Paris, France [RenewableEnergyAccess.com] Energy crops devoted to biofuel production are redesigning the European Union (EU) agricultural landscape a little more each year. According to the first estimates for 2006, EU biofuel consumption in the 25 member states reached 5.38 million tons of oil equivalent (Mtoe) — up from 3 Mtoe in 2005.
According to the 2006 statistics published in issue N° 179 of Systèmes Solaires-Le Journal des Énergies Renouvelables, biodiesel represented 71.6% of the energy content of biofuels devoted to transport last year, far ahead of bioethanol (16.3%) and the other biofuels (12.1%). This percentage is attributed to the explosion of vegetable oil consumption in Germany, which considers this product as a fully-fledged fuel.
Germany itself remained the largest European biofuel consumer last year, with a consumption estimate of 2.8 million tons of biodiesel (equivalent to 2,408,000 toe), 0.71 million ton of vegetable oil (628.492 toe) and 0.48 million ton of bioethanol (307,200 toe).
France was the second largest biofuel consumer among the 25-member EU States in 2006. According to the Ministry of Industry, France’s consumption increased by 62.7% to reach 682,000 toe (i.e. 1.6% of French fuel consumption). Biodiesel represents the largest share of this (78%, far ahead of bioethanol with 22%).

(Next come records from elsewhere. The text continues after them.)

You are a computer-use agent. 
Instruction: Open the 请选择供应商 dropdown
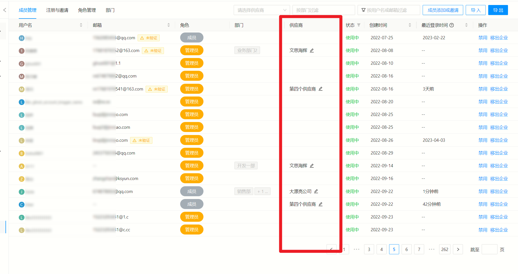click(261, 10)
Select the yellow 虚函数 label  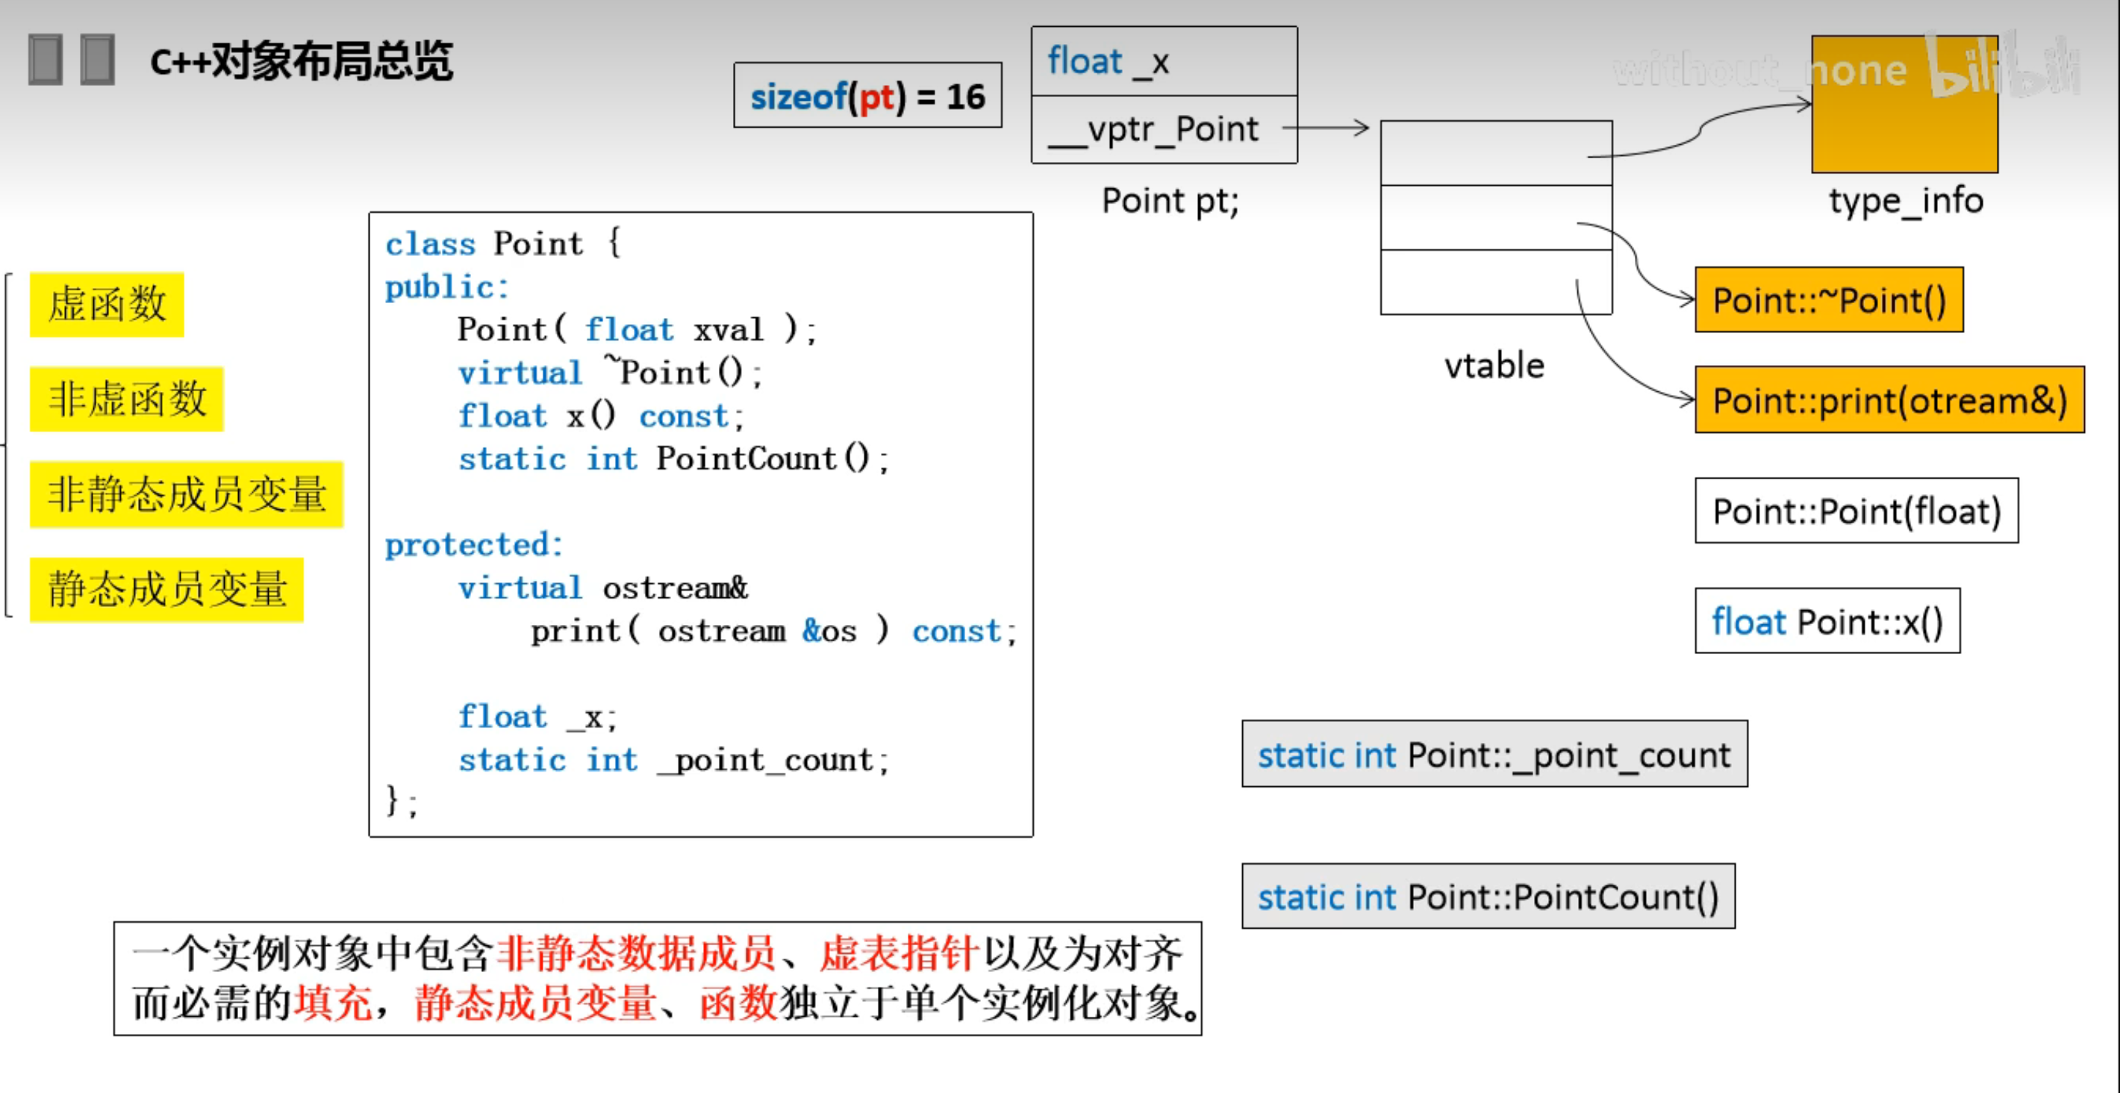[107, 305]
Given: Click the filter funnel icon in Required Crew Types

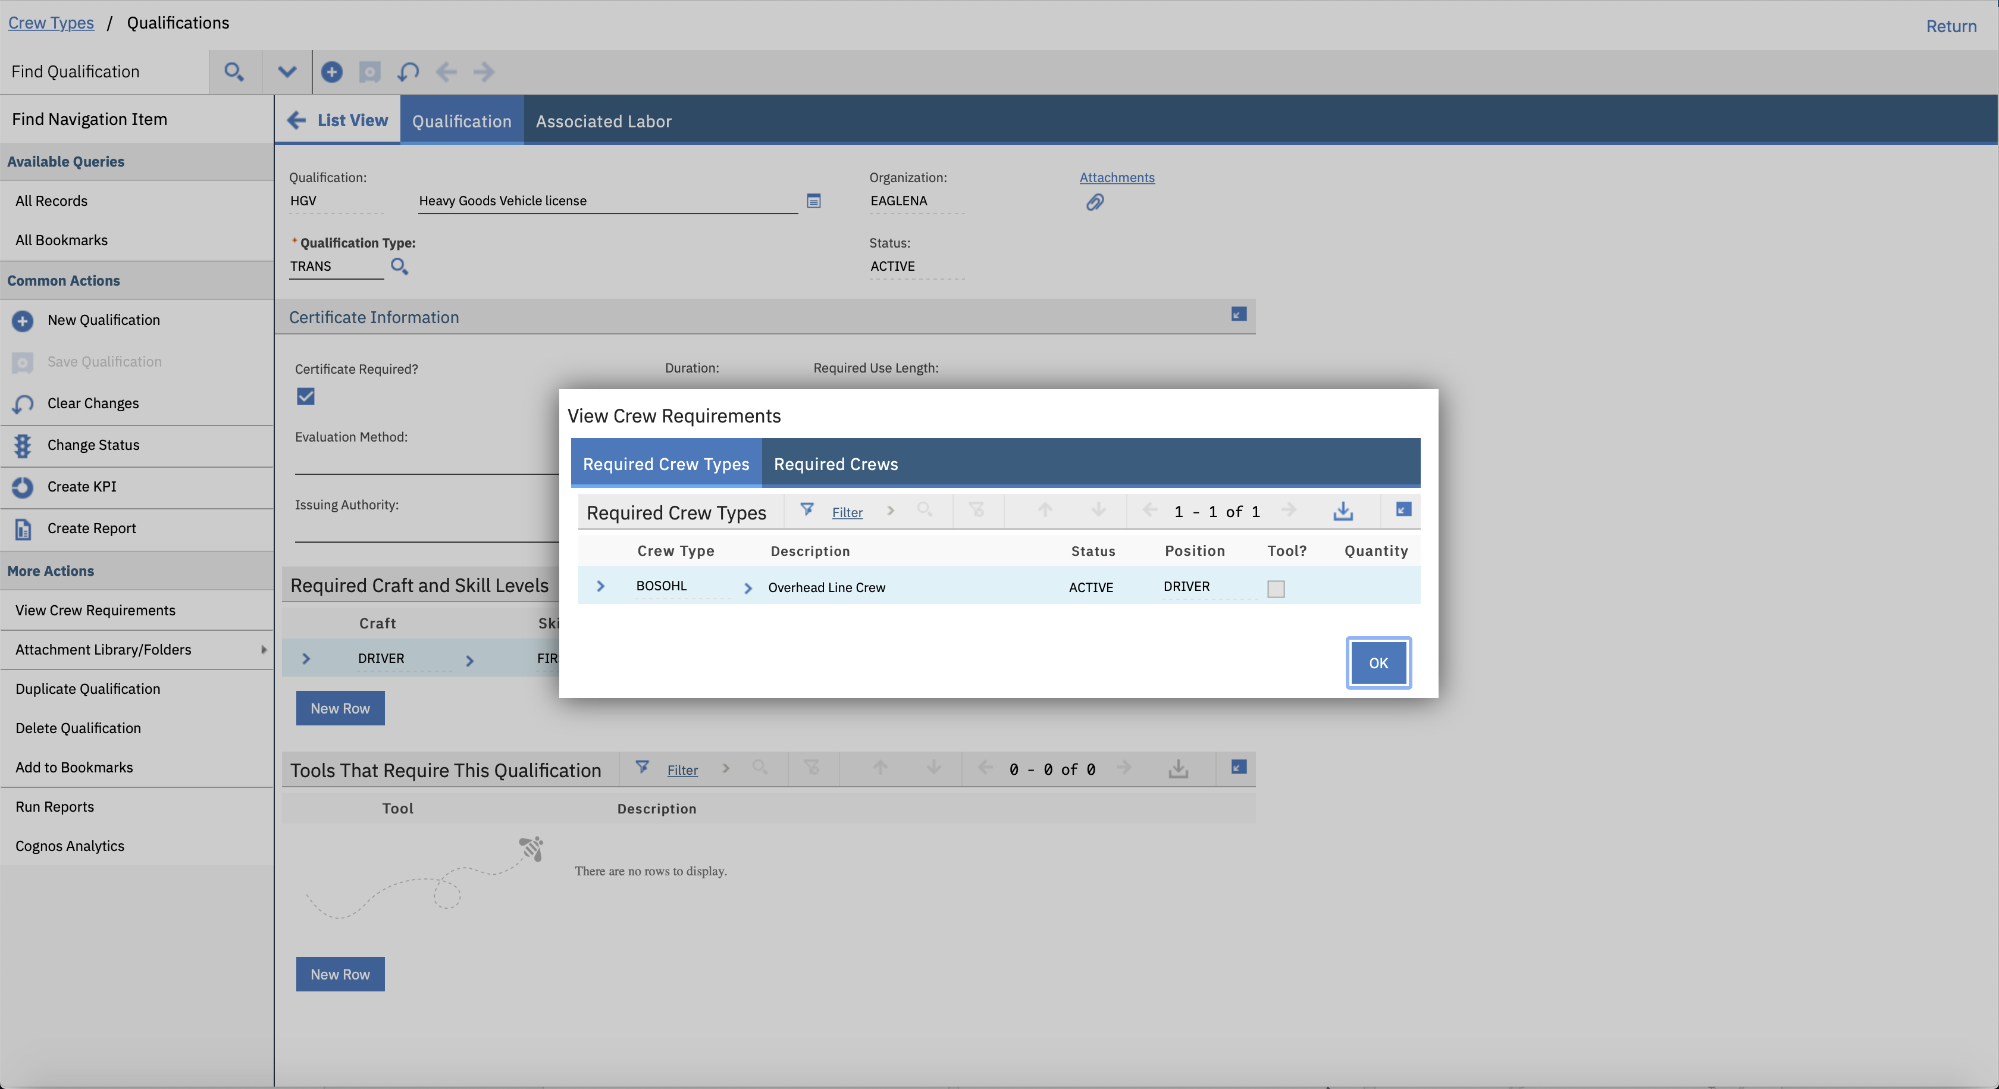Looking at the screenshot, I should tap(807, 510).
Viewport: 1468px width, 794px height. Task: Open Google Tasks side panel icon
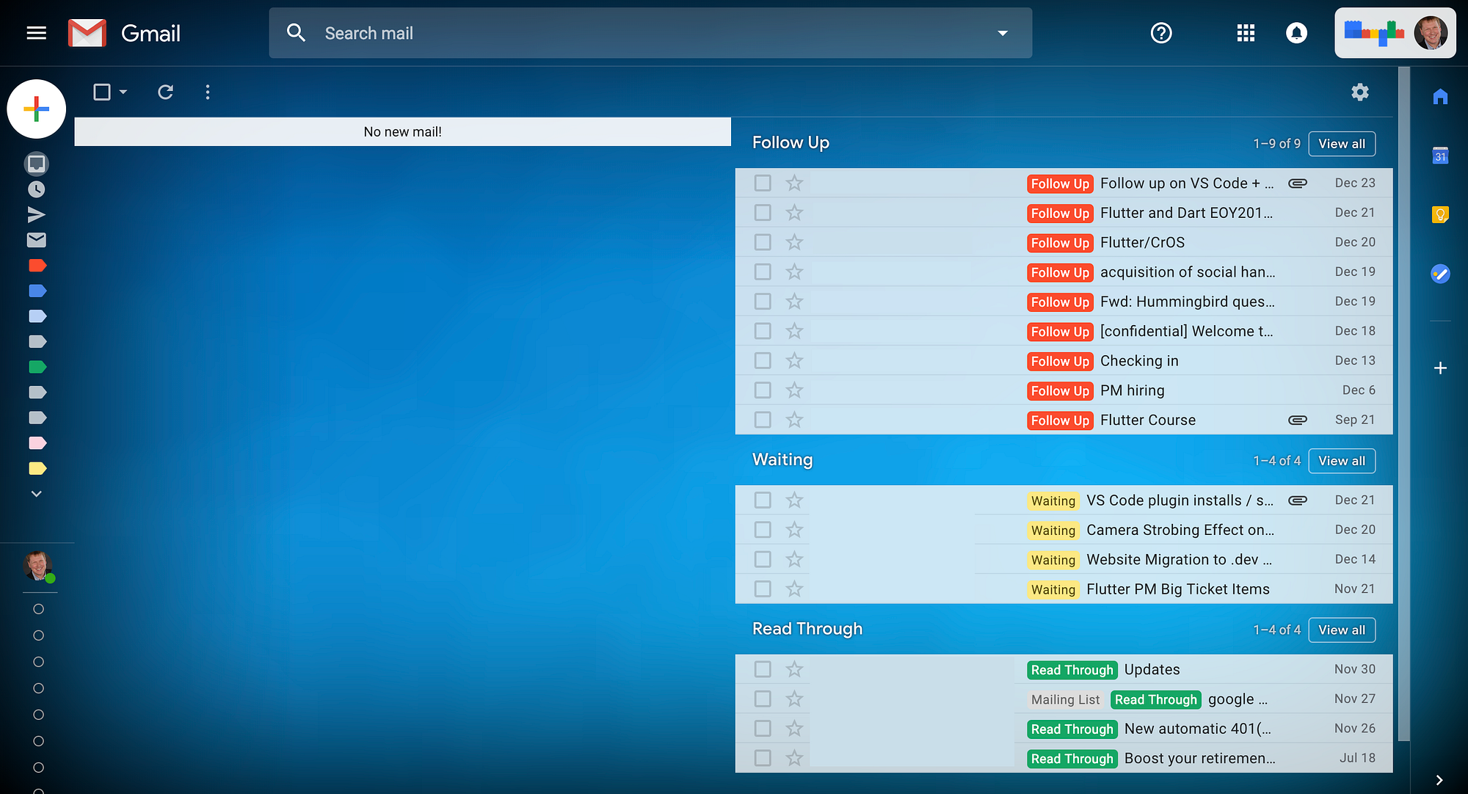tap(1440, 274)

Biodiesel & Bioethanol: The Major Players
While the principal biodiesel players are Germany and France, the unquestionable leader is the French Diester Industrie. The firm has numerous production sites in France: those of Grand-Couronne and Compiègne, to which the sites of Sète, Mériot and Montoir/Saint-Nazaire have been added this year.
The company also plans to inaugurate three new sites next year, those of Grand-Couronne 2, Capelle-la-Grande and Bordeaux/Bassens, with each having a 250,000 ton production capacity. The company expects to have a total production capacity of approximately 2 million tons at the end of 2008, up from approximately 710,000 tons in 2006. The group’s total investments should exceed €2 billion.
Germany also continues to be a major player in the European biofuel industry thanks to the presence of several large companies. The biggest of these is ADM Oelmühle Hamburg AG, which is a subsidiary of the American group Archer Daniels Midland Company. The firm’s current strategy is that of increasing its production capacities with the 2006 commissioning of a new 275,000 ton production unit in Mainz and the 150,000 ton extension of its plant in Hamburg in 2007.
Among the other large German producers, MUW (Mitteldeutsche Umesterungswerke GmbH & Co KG) and EOP Biodiesel AG can also be cited.
The European bioethanol fuel industry on the other hand is somewhat mixed with that of the production of alcohol and sugar, and its multiple market outlets (food industry, industrial processes, etc.). The Spanish group Abengoa, via its American subsidiary Abengoa Bioenergy, is the European leader in production of bioethanol. It operates three production units in Spain with a total production capacity of 526 million litres.
The group is presently building a fourth production unit in France in the Lacq petrochemical complex in the Pyrénées-Atlantiques department.
Another major contender in terms of bioethanol production is the German sugar corporation, Südzucker. Over the past few years, the company has invested heavily in Germany as well as in other European countries where it owns or controls numerous sugar companies.
The French agro-industrial group Téréos is also increasing its production capacities. Last September, this French company inaugurated a new beet distillation plant in Origny-Sainte-Benoîte (in the Aisne department), with a 300 million litre ethanol production capacity. Total investment amounted to €190 million.
Meeting the European Target
In spite of the presence of biofuel promotion mechanisms in most EU member States, it must be recognized that a significant number of countries shall not reach the threshold as set by the directive—5.75% biofuel share of total consumption in 2010.
At the beginning of the year, the European Commission drafted a report on the progress made with respect to the directive on biofuels. According to this report, the Commission estimates that the incorporation rate should be more likely in the region of 4.2%. This possible setback should not be of consequence on the future development of the sector.
During the European Summit Meeting held March 8th and 9th, the European Council approved the principle of a restrictive obligation (on the contrary to the present directive) of the biofuels incorporation rate at 10% of total gasoline and diesel oil consumption by the year 2020.
This decision should be confirmed by the European Council and the European Parliament by way of adoption of a European Commission directive.EurObserv’ER is a consortium composed of five European organisations devoted to the promotion of renewable energies within the European Union. These five organisations are: Observ’ER, the Observatory of renewable energies (Paris, France); Eurec Agency, the European association of renewable energy research centers (Brussels, Belgium); Eufores, European forum for renewable energy sources (Brussels, Belgium); Erec, The European Renewable Energy Council (Brussels, Belgium); Jozef Stefan Institute, Energy Efficiency Center (Ljubljana, Slovenia).